Now onto the minutes.
Agenda:
- Roll call: who's there and emergencies - Dashboard review - Roadmap 2021 proposal - 2020 retrospective - Services survey - Goals for 2021 - Other discussions - Next meeting - Metrics of the month
# Roll call: who's there and emergencies
present: hiro, gaba, anarcat
[GitLab backups are broken][]: it might need more disk space than we need. just bump disk space in the short term, consider changing the backups system, in the long term.
[GitLab backups are broken]: https://gitlab.torproject.org/tpo/tpa/team/-/issues/40143
# Dashboard review
We [reviewed the dashboard][], too much stuff in January, but we'll review in February.
[reviewed the dashboard]: https://gitlab.torproject.org/tpo/tpa/team/-/boards
# Roadmap 2021 proposal
We discussed the [roadmap project][] anarcat worked on.

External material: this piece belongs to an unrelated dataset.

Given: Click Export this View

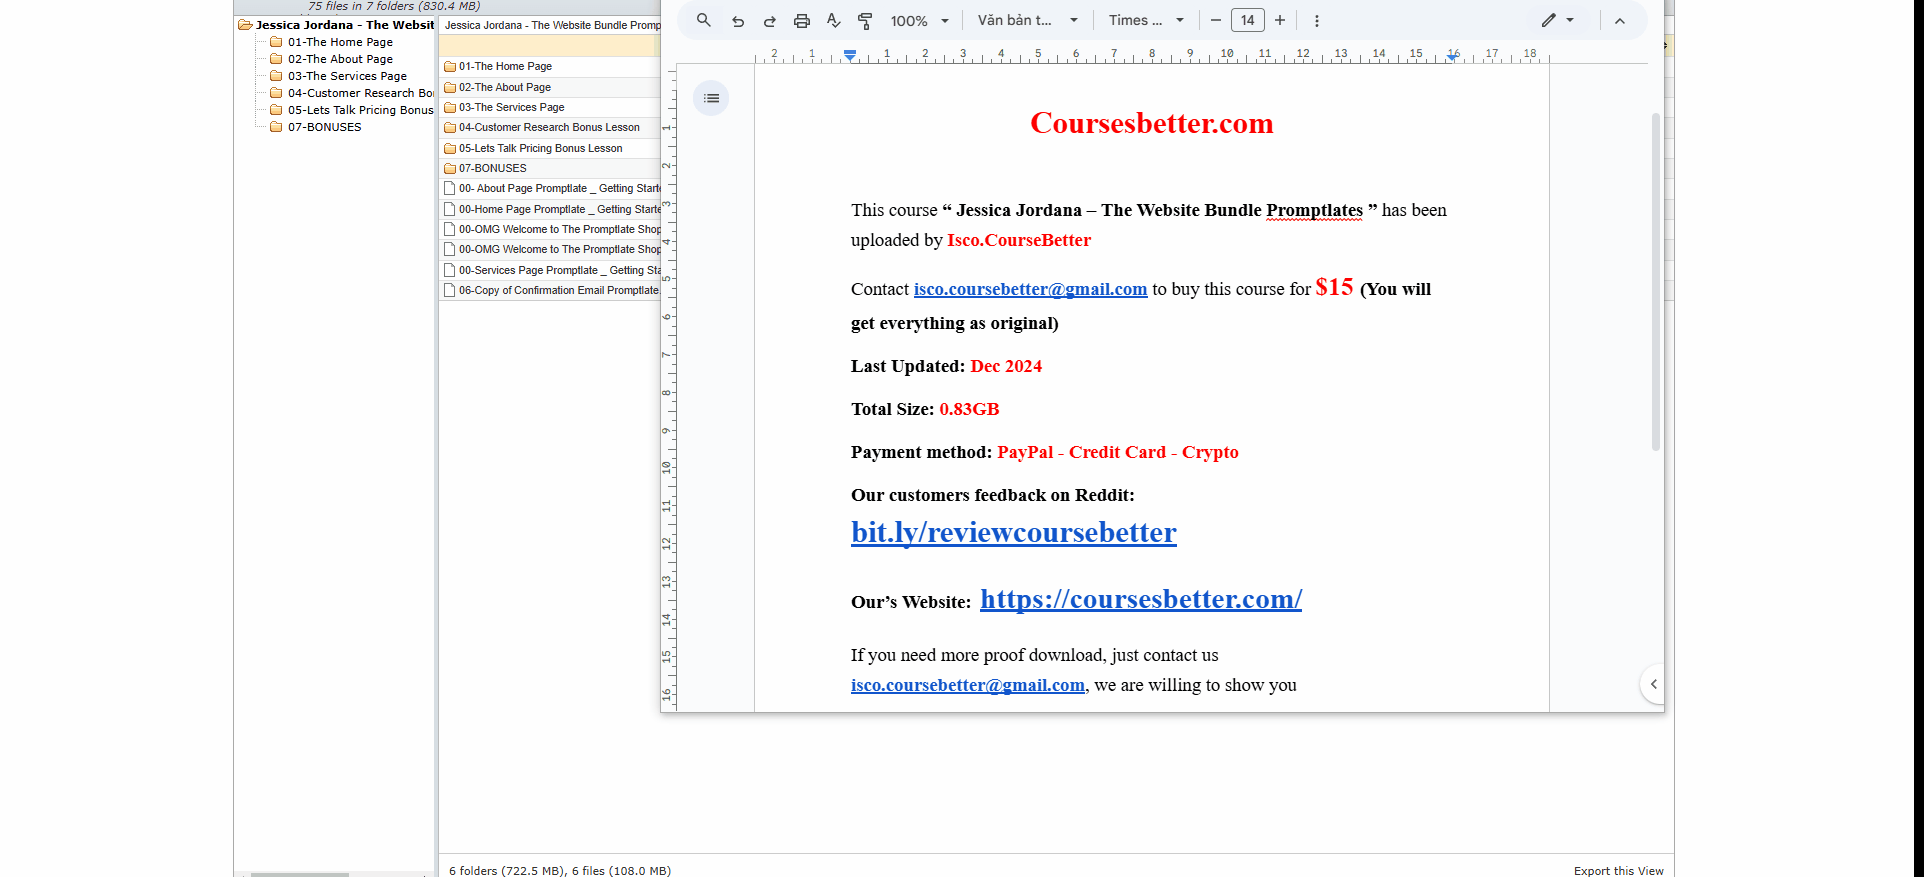Looking at the screenshot, I should pos(1618,871).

We reviewed the 2020 retrospective, talked about the services survey, and discussed goals for 2021.
[roadmap project]: https://gitlab.torproject.org/tpo/tpa/team/-/wikis/roadmap/2021
## 2020 retrospective
We reviewed and discussed the [2020 roadmap evaluation][] that anarcat prepared:
[2020 roadmap evaluation]: https://gitlab.torproject.org/tpo/tpa/team/-/wikis/roadmap/2021#2020-roadmap...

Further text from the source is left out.